This week I had the opportunity to study with one of the great Jewish minds of our generations, Irving “Yitz” Greenberg. At age 87, he is as bright and articulate as ever, and his thoughtful approach to Judaism, which he practices from an Orthodox perspective, transcends borders between different ideas of how to be Jewish.
His topic for our week of learning was delving deeply into the idea that we are made the image of God. What does that mean for us as humanity, and what does that mean for each individual human? And if we are indeed made in God’s image, then what responsibility do we have to ourselves, to one another, and to God?
Rabbi Greenberg sends a weekly email to anyone who wants to subscribe, and this week he wrote: “The key goal of Judaism… is to repair and perfect the world so life will flourish to its fullest degree. In the Messianic age, human honor and dignity—the infinite value, equality, and uniqueness of every individual—will be upheld on a daily basis in real life.”
He’s not naïve. He knows that a messianic age may not be within our grasp, but reaching for it is within our grasp, and it is something that we must continue to do.
In musing about this week’s Torah portion, R’Greenberg noted that the instructions for building the mishkan, the portable sanctuary that God told Moses and the people to build, are interrupted several times to remind them to observe Shabbat. During the 25 hours of Shabbat, they are expected to cease working on the mishkan.
The twin ideas of creating sacred space and pausing to observe sacred time teach us a powerful lesson. We do ourselves a disservice if we toil ceaselessly to make wonderful places to pray. And we do ourselves an equally disastrous disservice if all we do is sit and pray.
My congregation recently began looking for a new home, after the place where we’ve rented space for the past 12 years closed. We found a new home with an Episcopalian church. They are excited to welcome us, and our excitement at building a new sacred space is tangible.
Many people from both congregations have come forward to volunteer their time, and others have pledged money. We will need both. And all of us will need times of quiet contemplation. Both the active times and the quiet times are necessary for a successful relationship.
This weekend marks the formal beginning of our world’s year of enforced isolation. The last time my congregation gathered in the same physical space was Purim, March 9, 2020. Now that the end of the pandemic seems to be in sight, we are eagerly anticipating congregating once again as a community.
I am looking forward to the coming months of building a sacred space, and for the weekly opportunity to stop building and rest.
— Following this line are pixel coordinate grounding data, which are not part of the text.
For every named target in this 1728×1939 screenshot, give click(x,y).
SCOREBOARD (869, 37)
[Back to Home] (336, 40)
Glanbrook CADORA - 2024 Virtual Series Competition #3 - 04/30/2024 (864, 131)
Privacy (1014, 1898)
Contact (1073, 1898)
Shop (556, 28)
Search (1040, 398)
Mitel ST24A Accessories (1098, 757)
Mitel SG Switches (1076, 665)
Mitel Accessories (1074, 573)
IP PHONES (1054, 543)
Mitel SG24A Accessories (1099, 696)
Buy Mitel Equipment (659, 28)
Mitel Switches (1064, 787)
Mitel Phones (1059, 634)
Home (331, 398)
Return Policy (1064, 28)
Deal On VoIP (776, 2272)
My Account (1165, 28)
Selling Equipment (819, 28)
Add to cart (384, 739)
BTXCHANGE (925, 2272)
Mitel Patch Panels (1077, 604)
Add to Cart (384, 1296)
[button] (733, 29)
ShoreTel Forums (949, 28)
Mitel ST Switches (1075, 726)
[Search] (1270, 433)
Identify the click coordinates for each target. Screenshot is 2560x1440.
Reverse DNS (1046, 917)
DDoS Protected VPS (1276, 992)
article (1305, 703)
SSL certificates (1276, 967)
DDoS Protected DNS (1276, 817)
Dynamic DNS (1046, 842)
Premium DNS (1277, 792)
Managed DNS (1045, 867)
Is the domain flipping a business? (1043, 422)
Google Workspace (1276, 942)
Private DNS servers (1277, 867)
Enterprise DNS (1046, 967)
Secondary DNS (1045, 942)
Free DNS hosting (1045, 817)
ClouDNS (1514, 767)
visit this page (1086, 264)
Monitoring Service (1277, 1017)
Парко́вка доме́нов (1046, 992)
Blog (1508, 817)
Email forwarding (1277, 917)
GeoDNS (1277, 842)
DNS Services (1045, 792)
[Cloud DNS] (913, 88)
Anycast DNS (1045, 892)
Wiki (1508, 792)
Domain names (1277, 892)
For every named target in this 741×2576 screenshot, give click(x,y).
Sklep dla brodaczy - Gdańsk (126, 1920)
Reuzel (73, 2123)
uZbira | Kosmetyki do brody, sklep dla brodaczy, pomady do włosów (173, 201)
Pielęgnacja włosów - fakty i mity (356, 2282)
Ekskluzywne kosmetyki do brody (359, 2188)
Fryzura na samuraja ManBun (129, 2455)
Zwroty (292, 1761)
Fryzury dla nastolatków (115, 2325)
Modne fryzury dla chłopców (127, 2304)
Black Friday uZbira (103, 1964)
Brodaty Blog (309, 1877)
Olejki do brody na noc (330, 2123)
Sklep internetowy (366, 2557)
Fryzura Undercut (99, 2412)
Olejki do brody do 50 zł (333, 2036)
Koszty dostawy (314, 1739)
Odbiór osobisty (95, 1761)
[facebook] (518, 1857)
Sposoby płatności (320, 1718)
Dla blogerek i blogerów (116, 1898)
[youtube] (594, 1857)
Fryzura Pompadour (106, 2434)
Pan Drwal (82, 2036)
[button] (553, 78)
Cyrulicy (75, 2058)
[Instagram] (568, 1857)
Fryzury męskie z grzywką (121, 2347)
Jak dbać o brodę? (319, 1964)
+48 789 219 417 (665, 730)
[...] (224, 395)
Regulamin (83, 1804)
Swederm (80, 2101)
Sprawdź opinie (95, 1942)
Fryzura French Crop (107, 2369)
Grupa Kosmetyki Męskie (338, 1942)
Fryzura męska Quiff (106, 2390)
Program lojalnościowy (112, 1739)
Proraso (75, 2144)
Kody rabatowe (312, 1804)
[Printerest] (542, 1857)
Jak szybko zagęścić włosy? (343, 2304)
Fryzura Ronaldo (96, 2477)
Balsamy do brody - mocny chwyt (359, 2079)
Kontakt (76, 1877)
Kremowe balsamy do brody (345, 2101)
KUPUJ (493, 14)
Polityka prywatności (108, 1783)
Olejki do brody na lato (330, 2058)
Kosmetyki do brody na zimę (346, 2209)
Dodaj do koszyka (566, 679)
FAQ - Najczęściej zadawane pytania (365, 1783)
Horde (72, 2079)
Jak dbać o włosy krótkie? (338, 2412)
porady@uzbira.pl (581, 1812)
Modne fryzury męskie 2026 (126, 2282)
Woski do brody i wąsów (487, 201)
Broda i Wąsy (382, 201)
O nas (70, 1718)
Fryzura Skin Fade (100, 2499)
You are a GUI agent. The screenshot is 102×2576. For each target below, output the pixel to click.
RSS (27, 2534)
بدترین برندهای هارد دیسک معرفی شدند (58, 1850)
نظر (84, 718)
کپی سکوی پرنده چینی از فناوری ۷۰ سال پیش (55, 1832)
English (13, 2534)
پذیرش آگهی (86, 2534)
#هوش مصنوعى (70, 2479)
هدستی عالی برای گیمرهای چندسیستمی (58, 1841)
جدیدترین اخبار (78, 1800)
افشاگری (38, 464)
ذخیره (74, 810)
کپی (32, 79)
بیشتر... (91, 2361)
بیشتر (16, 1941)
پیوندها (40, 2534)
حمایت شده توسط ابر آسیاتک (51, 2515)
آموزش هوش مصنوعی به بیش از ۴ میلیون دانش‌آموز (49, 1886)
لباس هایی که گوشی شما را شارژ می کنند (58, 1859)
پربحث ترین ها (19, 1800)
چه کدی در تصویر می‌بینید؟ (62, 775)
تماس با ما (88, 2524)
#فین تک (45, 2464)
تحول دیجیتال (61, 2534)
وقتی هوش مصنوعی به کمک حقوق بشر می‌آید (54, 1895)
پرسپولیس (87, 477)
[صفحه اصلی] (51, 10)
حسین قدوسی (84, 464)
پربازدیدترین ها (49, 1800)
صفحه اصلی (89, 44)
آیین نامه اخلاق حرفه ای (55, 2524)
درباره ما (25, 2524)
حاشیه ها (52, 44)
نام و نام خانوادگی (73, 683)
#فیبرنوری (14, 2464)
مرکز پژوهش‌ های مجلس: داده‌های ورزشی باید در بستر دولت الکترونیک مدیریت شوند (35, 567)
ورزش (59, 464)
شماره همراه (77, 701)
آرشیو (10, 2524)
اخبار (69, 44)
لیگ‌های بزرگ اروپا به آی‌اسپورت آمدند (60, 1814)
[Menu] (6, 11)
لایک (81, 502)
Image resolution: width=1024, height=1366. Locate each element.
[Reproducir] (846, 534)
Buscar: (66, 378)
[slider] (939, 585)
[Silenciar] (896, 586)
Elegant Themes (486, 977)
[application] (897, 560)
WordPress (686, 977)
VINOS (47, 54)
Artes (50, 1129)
The pandemic taught something important about sacred space. We learned that each of us has the ability to create it for ourselves. At the kitchen table. Outside in the sunlight. In a spare bedroom, or a corner of the dining-room table, or even at a real desk.
And we can carve out sacred time too. This is the joy and challenge of being human, and being part of a caring community. It is the work that we are doing to eventually bring about a messaniac age.
I am committed to serving my community in every way I can. In return, I have asked them to join me in creating both sacred space and sacred time.
If my congregation does this, if our new neighbors at the church and everyone in our extended community join together in this holy work, we can make the world a better place, one mitzvah, one act of kindness, at a time.